--- TASK DIRECTIONS ---
For each record below, give an exact transcription.

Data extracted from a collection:
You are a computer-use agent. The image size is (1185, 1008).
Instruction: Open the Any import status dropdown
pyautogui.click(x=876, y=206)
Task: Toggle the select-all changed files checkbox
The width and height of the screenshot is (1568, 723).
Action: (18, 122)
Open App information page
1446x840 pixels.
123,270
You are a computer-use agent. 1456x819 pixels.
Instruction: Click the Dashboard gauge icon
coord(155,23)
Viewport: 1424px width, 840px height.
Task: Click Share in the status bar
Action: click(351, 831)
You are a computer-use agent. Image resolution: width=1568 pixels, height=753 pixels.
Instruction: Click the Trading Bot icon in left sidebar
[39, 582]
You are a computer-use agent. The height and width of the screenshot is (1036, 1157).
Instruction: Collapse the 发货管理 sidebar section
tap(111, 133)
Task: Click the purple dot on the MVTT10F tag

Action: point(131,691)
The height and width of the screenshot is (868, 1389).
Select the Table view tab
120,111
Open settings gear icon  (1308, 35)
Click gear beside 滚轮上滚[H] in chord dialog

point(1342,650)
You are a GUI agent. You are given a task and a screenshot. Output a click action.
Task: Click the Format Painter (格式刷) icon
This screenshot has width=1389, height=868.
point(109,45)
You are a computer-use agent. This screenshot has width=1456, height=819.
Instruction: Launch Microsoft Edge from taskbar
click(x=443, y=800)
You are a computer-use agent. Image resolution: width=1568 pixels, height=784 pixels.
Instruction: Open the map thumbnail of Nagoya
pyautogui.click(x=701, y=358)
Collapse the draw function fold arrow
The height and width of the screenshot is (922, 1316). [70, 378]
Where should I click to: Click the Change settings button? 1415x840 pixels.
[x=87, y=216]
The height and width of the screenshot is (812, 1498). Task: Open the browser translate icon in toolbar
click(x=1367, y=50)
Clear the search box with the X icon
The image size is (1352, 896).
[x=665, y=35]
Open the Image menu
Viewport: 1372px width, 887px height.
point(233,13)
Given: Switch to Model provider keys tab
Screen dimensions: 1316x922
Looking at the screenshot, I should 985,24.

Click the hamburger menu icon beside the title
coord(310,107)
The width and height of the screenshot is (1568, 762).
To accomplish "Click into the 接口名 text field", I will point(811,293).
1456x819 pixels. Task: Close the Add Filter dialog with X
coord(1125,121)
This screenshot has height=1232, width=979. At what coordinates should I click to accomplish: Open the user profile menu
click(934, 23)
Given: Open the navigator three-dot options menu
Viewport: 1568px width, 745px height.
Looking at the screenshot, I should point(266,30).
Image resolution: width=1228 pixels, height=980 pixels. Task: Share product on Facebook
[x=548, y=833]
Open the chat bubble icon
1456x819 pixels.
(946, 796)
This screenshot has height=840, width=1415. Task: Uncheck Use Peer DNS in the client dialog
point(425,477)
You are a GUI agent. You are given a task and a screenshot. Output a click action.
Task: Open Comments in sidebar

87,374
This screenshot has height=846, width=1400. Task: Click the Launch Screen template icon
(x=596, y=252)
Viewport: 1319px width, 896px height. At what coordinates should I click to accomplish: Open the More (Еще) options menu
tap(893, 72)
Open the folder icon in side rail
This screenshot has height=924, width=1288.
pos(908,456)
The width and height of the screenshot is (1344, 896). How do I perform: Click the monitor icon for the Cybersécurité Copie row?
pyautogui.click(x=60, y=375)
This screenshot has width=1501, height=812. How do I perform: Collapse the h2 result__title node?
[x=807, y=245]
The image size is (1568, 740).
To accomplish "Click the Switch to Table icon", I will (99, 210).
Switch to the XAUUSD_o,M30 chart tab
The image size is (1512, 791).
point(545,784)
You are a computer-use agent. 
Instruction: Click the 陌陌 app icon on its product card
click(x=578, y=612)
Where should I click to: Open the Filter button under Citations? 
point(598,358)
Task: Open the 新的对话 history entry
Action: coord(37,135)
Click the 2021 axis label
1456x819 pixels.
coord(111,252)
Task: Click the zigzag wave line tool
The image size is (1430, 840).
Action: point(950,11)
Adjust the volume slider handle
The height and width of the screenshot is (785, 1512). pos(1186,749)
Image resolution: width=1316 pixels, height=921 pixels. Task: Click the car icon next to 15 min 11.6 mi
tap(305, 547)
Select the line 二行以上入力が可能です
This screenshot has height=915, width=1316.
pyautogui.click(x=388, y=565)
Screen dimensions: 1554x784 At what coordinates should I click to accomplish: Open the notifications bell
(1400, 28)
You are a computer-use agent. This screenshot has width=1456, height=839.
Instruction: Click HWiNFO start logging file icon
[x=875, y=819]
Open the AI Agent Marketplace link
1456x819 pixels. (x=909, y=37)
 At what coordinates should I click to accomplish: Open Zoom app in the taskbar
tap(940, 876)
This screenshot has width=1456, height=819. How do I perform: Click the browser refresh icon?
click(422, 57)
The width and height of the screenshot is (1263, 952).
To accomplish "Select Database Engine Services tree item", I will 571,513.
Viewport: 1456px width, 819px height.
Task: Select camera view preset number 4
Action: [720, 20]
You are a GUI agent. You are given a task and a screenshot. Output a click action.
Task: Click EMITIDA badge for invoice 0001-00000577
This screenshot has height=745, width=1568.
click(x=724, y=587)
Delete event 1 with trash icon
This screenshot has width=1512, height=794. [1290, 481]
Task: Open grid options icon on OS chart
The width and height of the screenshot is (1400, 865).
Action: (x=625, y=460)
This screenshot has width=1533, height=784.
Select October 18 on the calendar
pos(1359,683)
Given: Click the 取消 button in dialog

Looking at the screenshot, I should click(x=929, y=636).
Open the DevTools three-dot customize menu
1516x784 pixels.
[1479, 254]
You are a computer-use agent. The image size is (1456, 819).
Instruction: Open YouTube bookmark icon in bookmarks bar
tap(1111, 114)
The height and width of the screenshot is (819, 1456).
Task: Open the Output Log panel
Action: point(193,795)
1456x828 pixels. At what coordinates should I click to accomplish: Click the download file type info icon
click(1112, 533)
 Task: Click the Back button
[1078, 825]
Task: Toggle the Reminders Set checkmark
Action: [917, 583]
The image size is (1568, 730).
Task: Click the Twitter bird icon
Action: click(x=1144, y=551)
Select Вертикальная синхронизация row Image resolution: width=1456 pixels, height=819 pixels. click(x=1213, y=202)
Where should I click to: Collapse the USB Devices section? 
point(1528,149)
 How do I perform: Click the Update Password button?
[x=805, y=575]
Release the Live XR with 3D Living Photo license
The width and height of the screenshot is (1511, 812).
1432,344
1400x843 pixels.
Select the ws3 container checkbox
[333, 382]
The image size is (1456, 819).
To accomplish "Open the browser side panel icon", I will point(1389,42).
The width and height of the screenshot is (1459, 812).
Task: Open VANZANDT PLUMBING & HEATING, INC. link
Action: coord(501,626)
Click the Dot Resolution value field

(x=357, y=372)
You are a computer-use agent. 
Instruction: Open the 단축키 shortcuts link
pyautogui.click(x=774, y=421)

--- SOLUTION ---
You are a computer-use agent. The image size is (1185, 1008).
Instruction: Open the Any import status dropdown
pyautogui.click(x=876, y=206)
Task: Toggle the select-all changed files checkbox
The width and height of the screenshot is (1568, 723).
Action: (18, 122)
Open App information page
1446x840 pixels.
123,270
You are a computer-use agent. 1456x819 pixels.
Instruction: Click the Dashboard gauge icon
coord(155,23)
Viewport: 1424px width, 840px height.
Task: Click Share in the status bar
Action: click(351, 831)
You are a computer-use agent. Image resolution: width=1568 pixels, height=753 pixels.
Instruction: Click the Trading Bot icon in left sidebar
[39, 582]
You are a computer-use agent. The height and width of the screenshot is (1036, 1157).
Instruction: Collapse the 发货管理 sidebar section
tap(111, 133)
Task: Click the purple dot on the MVTT10F tag

Action: point(131,691)
The height and width of the screenshot is (868, 1389).
Select the Table view tab
120,111
Open settings gear icon  (1308, 35)
Click gear beside 滚轮上滚[H] in chord dialog

point(1342,650)
You are a GUI agent. You are given a task and a screenshot. Output a click action.
Task: Click the Format Painter (格式刷) icon
This screenshot has width=1389, height=868.
point(109,45)
You are a computer-use agent. This screenshot has width=1456, height=819.
Instruction: Launch Microsoft Edge from taskbar
click(x=443, y=800)
You are a computer-use agent. Image resolution: width=1568 pixels, height=784 pixels.
Instruction: Open the map thumbnail of Nagoya
pyautogui.click(x=701, y=358)
Collapse the draw function fold arrow
The height and width of the screenshot is (922, 1316). [70, 378]
Where should I click to: Click the Change settings button? 1415x840 pixels.
[x=87, y=216]
The height and width of the screenshot is (812, 1498). Task: Open the browser translate icon in toolbar
click(x=1367, y=50)
Clear the search box with the X icon
The image size is (1352, 896).
[x=665, y=35]
Open the Image menu
Viewport: 1372px width, 887px height.
point(233,13)
Given: Switch to Model provider keys tab
Screen dimensions: 1316x922
Looking at the screenshot, I should 985,24.

Click the hamburger menu icon beside the title
coord(310,107)
The width and height of the screenshot is (1568, 762).
To accomplish "Click into the 接口名 text field", I will point(811,293).
1456x819 pixels. Task: Close the Add Filter dialog with X
coord(1125,121)
This screenshot has height=1232, width=979. At what coordinates should I click to accomplish: Open the user profile menu
click(934, 23)
Given: Open the navigator three-dot options menu
Viewport: 1568px width, 745px height.
Looking at the screenshot, I should point(266,30).
Image resolution: width=1228 pixels, height=980 pixels. Task: Share product on Facebook
[x=548, y=833]
Open the chat bubble icon
1456x819 pixels.
(946, 796)
This screenshot has height=840, width=1415. Task: Uncheck Use Peer DNS in the client dialog
point(425,477)
You are a GUI agent. You are given a task and a screenshot. Output a click action.
Task: Open Comments in sidebar

87,374
This screenshot has height=846, width=1400. Task: Click the Launch Screen template icon
(x=596, y=252)
Viewport: 1319px width, 896px height. At what coordinates should I click to accomplish: Open the More (Еще) options menu
tap(893, 72)
Open the folder icon in side rail
This screenshot has height=924, width=1288.
pos(908,456)
The width and height of the screenshot is (1344, 896). How do I perform: Click the monitor icon for the Cybersécurité Copie row?
pyautogui.click(x=60, y=375)
This screenshot has width=1501, height=812. How do I perform: Collapse the h2 result__title node?
[x=807, y=245]
The image size is (1568, 740).
To accomplish "Click the Switch to Table icon", I will (99, 210).
Switch to the XAUUSD_o,M30 chart tab
The image size is (1512, 791).
point(545,784)
You are a computer-use agent. 
Instruction: Click the 陌陌 app icon on its product card
click(x=578, y=612)
Where should I click to: Open the Filter button under Citations? 
point(598,358)
Task: Open the 新的对话 history entry
Action: coord(37,135)
Click the 2021 axis label
1456x819 pixels.
coord(111,252)
Task: Click the zigzag wave line tool
The image size is (1430, 840).
Action: point(950,11)
Adjust the volume slider handle
The height and width of the screenshot is (785, 1512). pos(1186,749)
Image resolution: width=1316 pixels, height=921 pixels. Task: Click the car icon next to 15 min 11.6 mi
tap(305, 547)
Select the line 二行以上入力が可能です
This screenshot has height=915, width=1316.
pyautogui.click(x=388, y=565)
Screen dimensions: 1554x784 At what coordinates should I click to accomplish: Open the notifications bell
(1400, 28)
You are a computer-use agent. This screenshot has width=1456, height=839.
Instruction: Click HWiNFO start logging file icon
[x=875, y=819]
Open the AI Agent Marketplace link
1456x819 pixels. (x=909, y=37)
 At what coordinates should I click to accomplish: Open Zoom app in the taskbar
tap(940, 876)
This screenshot has width=1456, height=819. How do I perform: Click the browser refresh icon?
click(422, 57)
The width and height of the screenshot is (1263, 952).
To accomplish "Select Database Engine Services tree item", I will 571,513.
Viewport: 1456px width, 819px height.
Task: Select camera view preset number 4
Action: [720, 20]
You are a GUI agent. You are given a task and a screenshot. Output a click action.
Task: Click EMITIDA badge for invoice 0001-00000577
This screenshot has height=745, width=1568.
click(x=724, y=587)
Delete event 1 with trash icon
This screenshot has width=1512, height=794. [1290, 481]
Task: Open grid options icon on OS chart
The width and height of the screenshot is (1400, 865).
Action: (x=625, y=460)
This screenshot has width=1533, height=784.
Select October 18 on the calendar
pos(1359,683)
Given: Click the 取消 button in dialog

Looking at the screenshot, I should click(x=929, y=636).
Open the DevTools three-dot customize menu
1516x784 pixels.
[1479, 254]
You are a computer-use agent. The image size is (1456, 819).
Instruction: Open YouTube bookmark icon in bookmarks bar
tap(1111, 114)
The height and width of the screenshot is (819, 1456).
Task: Open the Output Log panel
Action: point(193,795)
1456x828 pixels. At what coordinates should I click to accomplish: Click the download file type info icon
click(1112, 533)
 Task: Click the Back button
[1078, 825]
Task: Toggle the Reminders Set checkmark
Action: [917, 583]
The image size is (1568, 730).
Task: Click the Twitter bird icon
Action: click(x=1144, y=551)
Select Вертикальная синхронизация row Image resolution: width=1456 pixels, height=819 pixels. click(x=1213, y=202)
Where should I click to: Collapse the USB Devices section? 
point(1528,149)
 How do I perform: Click the Update Password button?
[x=805, y=575]
Release the Live XR with 3D Living Photo license
The width and height of the screenshot is (1511, 812).
1432,344
1400x843 pixels.
Select the ws3 container checkbox
[333, 382]
The image size is (1456, 819).
To accomplish "Open the browser side panel icon", I will point(1389,42).
The width and height of the screenshot is (1459, 812).
Task: Open VANZANDT PLUMBING & HEATING, INC. link
Action: coord(501,626)
Click the Dot Resolution value field

(x=357, y=372)
You are a computer-use agent. 
Instruction: Open the 단축키 shortcuts link
pyautogui.click(x=774, y=421)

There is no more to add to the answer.